Dataset link: https://drive.google.com/file/d/17XXG75zmR3_bDeWKDNeXYNVL8ptAzUo3/view?usp=sharing Fasttext Model link: https://fasttext.cc/docs/en/pretrained-vectors.html (a. download the English wiki.en.bin model b. Under root directory, construct model\wiki.en directory and c. put the wiki.en.bin model into it)
Software prepare
- Neo4j: as the database to save the Bug Tossing Graph
- Gephi: Use the community detection algorithm to get the modularity class of the product::component (The parameters of the community detection algorithm we used are ''Randomize'' is On, ''Use edge weights'' is On and ''Resolution'' is 1.0.)
Directory prepare
- Construct the data directory under the root directory
- Construct the data directory under the scripts directory
Dataset prepare
- Run get_product_component.py to get product_component.json (adjust the filepath according to where you put the product_component_files)

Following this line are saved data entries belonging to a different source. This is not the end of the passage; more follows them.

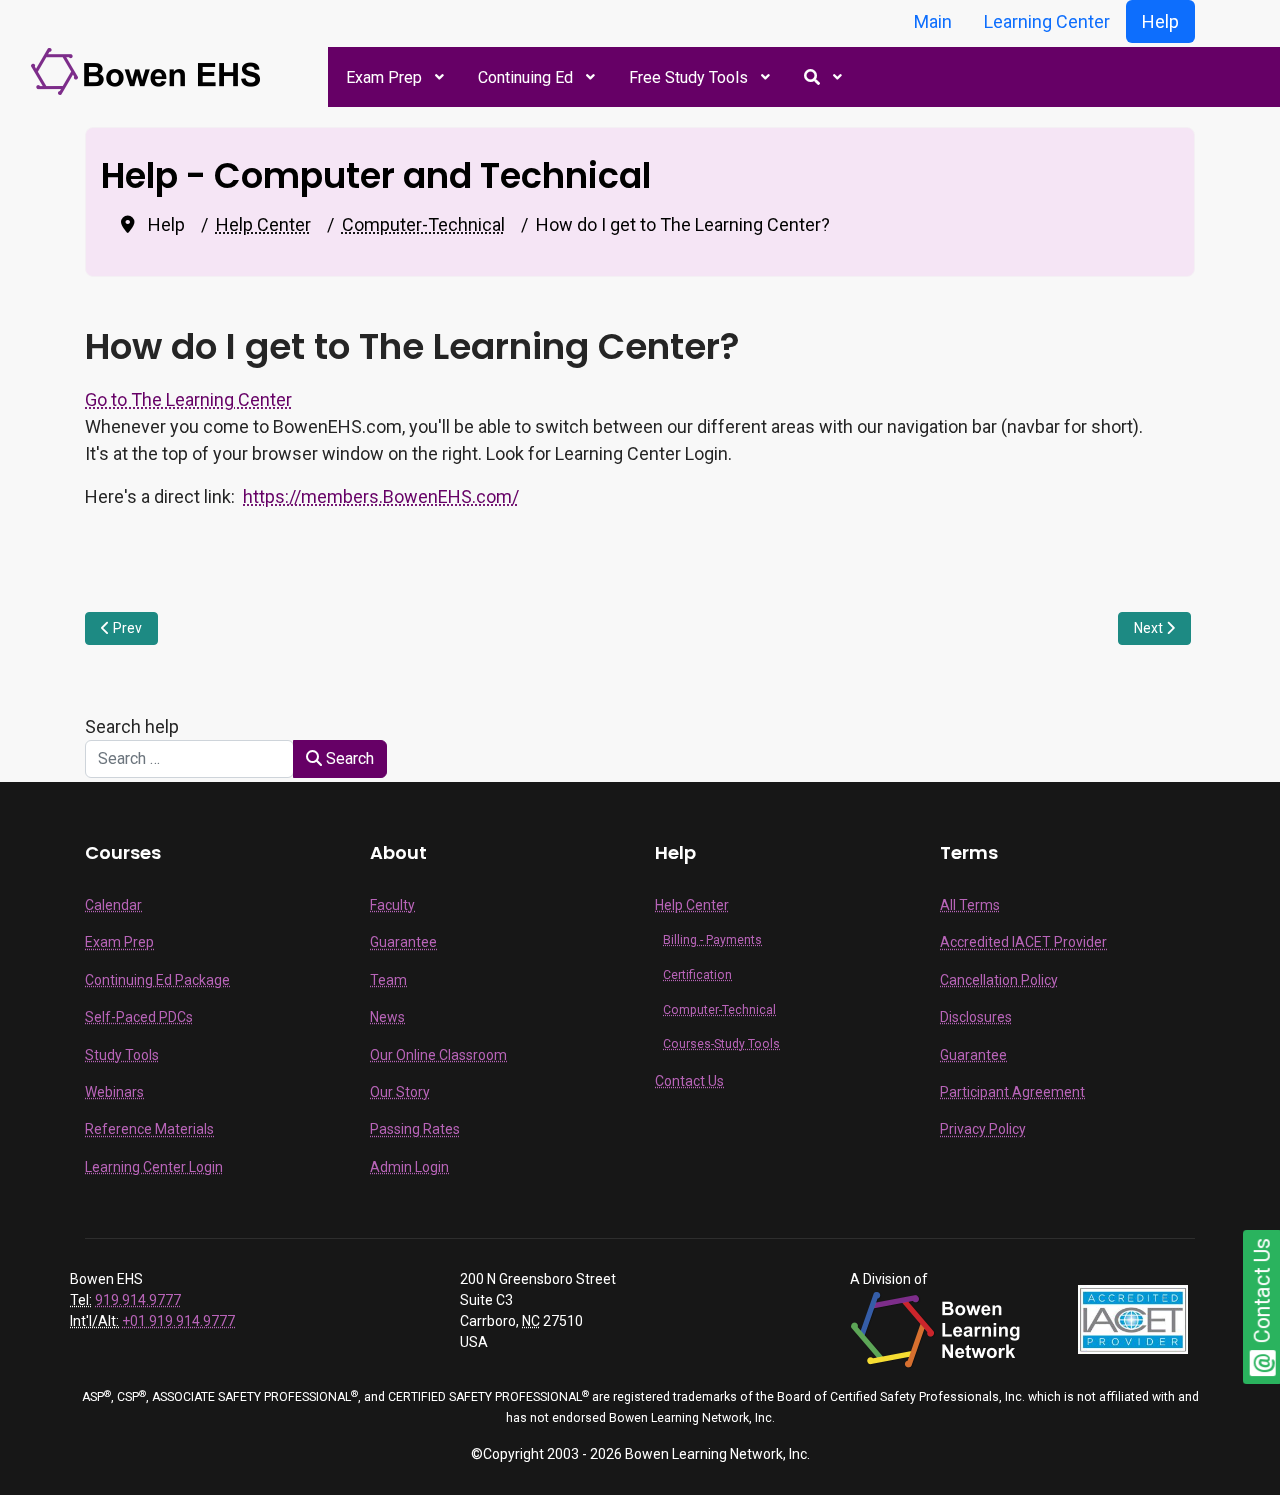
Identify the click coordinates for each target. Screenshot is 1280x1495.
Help (1160, 21)
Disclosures (976, 1017)
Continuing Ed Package (157, 980)
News (387, 1017)
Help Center (692, 905)
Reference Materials (149, 1129)
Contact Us (689, 1081)
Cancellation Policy (999, 980)
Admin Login (409, 1167)
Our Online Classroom (438, 1055)
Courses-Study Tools (721, 1044)
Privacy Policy (983, 1129)
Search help (136, 726)
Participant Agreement (1012, 1092)
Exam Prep (119, 942)
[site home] (148, 70)
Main (933, 21)
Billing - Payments (712, 940)
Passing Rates (415, 1129)
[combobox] (189, 759)
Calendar (113, 905)
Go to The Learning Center (188, 399)
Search (348, 758)
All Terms (970, 905)
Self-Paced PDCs (139, 1017)
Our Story (400, 1092)
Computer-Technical (719, 1010)
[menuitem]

- Run filter_bugs.py to get filtered_bugs.json
- Run split_train_test_dataset.py to get train_bugs.json and test_bugs.json
- Run generate_tossing_graph_goal_oriented_path.py to get Bug Tossing Graph (a. need to connect with Neo4j b. train_bugs only)
- Run get_vec.py to get vector for text information (Note that after step 5, change the ONEHOT_DIM in config.py according to the onehot.dim from onehot = TfidfOnehotVectorizer())
- Run get_graph_feature_for_pc.py for graph features of product components
Feature vector
- Change FEATURE_VECTOR_NUMS_PER_FILE in config.py to (the number of product::component) * 10,000 or FEATURE_VECTOR_NUMS_PER_FILE % (the number of product::component) == 0
- Run get_feature_vector.py to get the relevance label and features about text information
- Run get_graph_feature_vector.py to get bug feature and features about graph
- Run add_feature_vector_graph.py to merge features from step2 and step3
Model
- Run train_lambdaMart.py to train the learning to rank model
Result
- Run test_lambdaMart.py to test the model (change PRODUCT_COMPONENT_PAIR_NUM in config.py to the number of product::component)
- Run change_result_format.py to change result.csv (got from test_lambdaMart.py) into a more readable format (metrics.json))
- Run calculate_accuracy_ndcg.py to calculate accuracy and ndcg
- Run get_mrr.py to calculate mrr
- Run split_test_dataset_into_tossed_and_untossed.py to split test_bugs.json into tossed_test_bugs.json and untossed_test_bugs.json
- Run split_test_feature_vector_into_tossed_untossed.py to split test_feature_vector into tossed and untossed
- Reuse Result (Step 1-4) to calculate the result (accuracy, ndcg, mrr) on tossed and untossed bugs (Note that adjust "test_bugs_type" in Result (Step 1-4) python files to choose which kind of test bugs for testing)
Note that LR-BKG needs amount of memory and disk storage!!!